2000 P T D 2340

[236 I T R 629]

[Madras High Court (India)]

Before Y. Venkatachalam, J

N. GOPALAKRISHNAN and others

versus

COMMISSIONER OF INCOME-TAX and another

W. P. Nos.9962 to 9964 of 1989 and W. M. P. Nos. 14266 to 14268 of 1989, decided on 26/06/1998.

Income-tax---

----Advance tax---Return---Interest---Failure to file estimate of advance tax-- Delay in filing returns---Reduction or waiver of interest---Section 273A does not lay down time within which return must be filed---Power to reduce or waive interest is discretionary but power must be exercised judiciously-- Assessee filing returns voluntarily for first time for several years including years for which assessment was barred by limitation---Tax paid on self assessment---Admission by CIT that all conditions laid down in S.273A had been fulfilled---Assessee entitled to get 100 percent. relief from interest livable under Ss.139(8) & 217---Indian Income Tax Act, 1961, Ss. 139, 217 273A.

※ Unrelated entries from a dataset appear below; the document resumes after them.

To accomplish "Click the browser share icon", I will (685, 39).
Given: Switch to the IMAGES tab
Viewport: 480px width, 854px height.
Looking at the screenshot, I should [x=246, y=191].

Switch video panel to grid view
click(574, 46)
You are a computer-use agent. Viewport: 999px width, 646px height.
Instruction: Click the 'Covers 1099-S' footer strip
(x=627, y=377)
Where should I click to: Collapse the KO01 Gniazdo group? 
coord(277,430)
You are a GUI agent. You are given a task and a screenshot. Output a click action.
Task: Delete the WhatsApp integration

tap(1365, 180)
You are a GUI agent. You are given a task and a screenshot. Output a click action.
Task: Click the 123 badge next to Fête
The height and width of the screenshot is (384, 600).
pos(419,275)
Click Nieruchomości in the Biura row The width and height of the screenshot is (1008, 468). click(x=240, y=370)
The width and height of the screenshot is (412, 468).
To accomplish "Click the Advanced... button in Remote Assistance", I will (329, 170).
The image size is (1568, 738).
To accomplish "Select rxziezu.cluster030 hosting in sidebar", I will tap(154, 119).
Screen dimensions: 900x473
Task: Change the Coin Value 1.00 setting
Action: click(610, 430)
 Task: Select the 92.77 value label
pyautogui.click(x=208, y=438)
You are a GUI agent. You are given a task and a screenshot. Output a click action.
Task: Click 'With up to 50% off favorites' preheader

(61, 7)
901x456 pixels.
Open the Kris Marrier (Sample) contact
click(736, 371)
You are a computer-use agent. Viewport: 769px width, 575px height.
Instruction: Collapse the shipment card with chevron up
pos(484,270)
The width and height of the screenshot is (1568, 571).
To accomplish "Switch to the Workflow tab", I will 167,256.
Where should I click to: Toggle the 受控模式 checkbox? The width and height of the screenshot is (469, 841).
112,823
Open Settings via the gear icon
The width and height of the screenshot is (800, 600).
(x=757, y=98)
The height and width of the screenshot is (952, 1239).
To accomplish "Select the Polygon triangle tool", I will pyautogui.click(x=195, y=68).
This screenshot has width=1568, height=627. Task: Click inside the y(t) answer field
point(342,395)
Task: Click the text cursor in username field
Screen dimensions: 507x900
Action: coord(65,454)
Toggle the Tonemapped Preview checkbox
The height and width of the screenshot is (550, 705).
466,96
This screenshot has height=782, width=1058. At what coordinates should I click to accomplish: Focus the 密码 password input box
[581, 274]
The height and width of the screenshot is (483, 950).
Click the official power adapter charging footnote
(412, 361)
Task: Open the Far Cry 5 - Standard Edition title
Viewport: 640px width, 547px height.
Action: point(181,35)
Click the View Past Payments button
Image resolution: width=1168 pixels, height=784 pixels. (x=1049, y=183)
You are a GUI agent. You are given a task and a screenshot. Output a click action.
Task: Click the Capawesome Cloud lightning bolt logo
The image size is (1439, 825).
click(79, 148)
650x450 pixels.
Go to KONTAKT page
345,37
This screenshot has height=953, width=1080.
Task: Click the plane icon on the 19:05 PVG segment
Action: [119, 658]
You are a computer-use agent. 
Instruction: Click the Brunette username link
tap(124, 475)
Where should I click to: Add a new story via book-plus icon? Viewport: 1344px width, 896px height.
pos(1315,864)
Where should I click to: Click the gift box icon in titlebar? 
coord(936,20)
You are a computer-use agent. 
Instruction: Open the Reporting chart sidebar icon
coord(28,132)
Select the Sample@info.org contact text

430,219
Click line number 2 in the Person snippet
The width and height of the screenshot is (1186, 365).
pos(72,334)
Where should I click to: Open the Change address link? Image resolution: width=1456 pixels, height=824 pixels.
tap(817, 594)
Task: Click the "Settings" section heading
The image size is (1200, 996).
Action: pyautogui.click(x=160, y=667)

The power granted to the Commissioner 'under section 273A of the Income Tax Act, 1961, is discretionary. A perusal of the section goes to show that if he is satisfied that the assessee has voluntarily and in good faith made full and true disclosure of his income or that it was so made prior to the detection by the Officer of the concealment of particulars of income or of the inaccuracy of particulars furnished in respect of such income or that it has been made prior to the issue of a notice to him under subsection (2) of section 139 and also that the assessee has in all the cases referred to above cooperated in any enquiry relating to the assessment of his income and has either paid or made satisfactory arrangements for -the payment of any tax or interest payable in consequence of an order passed under this Act, he can reduce or waive the amount of penalty or interest imposed. Although the power under section 273A is a discretionary power that has to be used judiciously and not arbitrarily.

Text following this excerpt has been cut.